● RECORDS PROVIDED:
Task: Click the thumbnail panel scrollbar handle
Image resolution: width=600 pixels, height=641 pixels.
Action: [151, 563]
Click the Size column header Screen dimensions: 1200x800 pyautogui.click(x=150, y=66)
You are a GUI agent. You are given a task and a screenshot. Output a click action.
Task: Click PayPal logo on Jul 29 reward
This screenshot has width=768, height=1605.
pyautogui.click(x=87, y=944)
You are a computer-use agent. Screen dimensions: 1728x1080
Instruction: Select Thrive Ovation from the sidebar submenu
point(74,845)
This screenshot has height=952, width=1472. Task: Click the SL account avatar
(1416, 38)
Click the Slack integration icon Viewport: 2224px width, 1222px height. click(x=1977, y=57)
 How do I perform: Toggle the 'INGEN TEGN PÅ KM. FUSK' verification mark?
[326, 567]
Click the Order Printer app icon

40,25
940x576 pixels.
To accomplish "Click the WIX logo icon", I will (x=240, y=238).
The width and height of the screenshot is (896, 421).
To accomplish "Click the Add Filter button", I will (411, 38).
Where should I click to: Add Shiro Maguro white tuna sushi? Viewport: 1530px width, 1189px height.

● PROBLEM REQUIREMENTS: Write out all of the material above again, swapping every "screenshot" for "screen capture". Leave everything else unchanged.

● SOLUTION TO THIS EXERCISE:
Task: Click the thumbnail panel scrollbar handle
Image resolution: width=600 pixels, height=641 pixels.
Action: [151, 563]
Click the Size column header Screen dimensions: 1200x800 pyautogui.click(x=150, y=66)
You are a GUI agent. You are given a task and a screen capture. Output a click action.
Task: Click PayPal logo on Jul 29 reward
This screen capture has width=768, height=1605.
pyautogui.click(x=87, y=944)
You are a computer-use agent. Screen dimensions: 1728x1080
Instruction: Select Thrive Ovation from the sidebar submenu
point(74,845)
This screen capture has height=952, width=1472. Task: Click the SL account avatar
(1416, 38)
Click the Slack integration icon Viewport: 2224px width, 1222px height. click(x=1977, y=57)
 How do I perform: Toggle the 'INGEN TEGN PÅ KM. FUSK' verification mark?
[326, 567]
Click the Order Printer app icon

40,25
940x576 pixels.
To accomplish "Click the WIX logo icon", I will (x=240, y=238).
The width and height of the screen capture is (896, 421).
To accomplish "Click the Add Filter button", I will (411, 38).
Where should I click to: Add Shiro Maguro white tuna sushi? Viewport: 1530px width, 1189px height.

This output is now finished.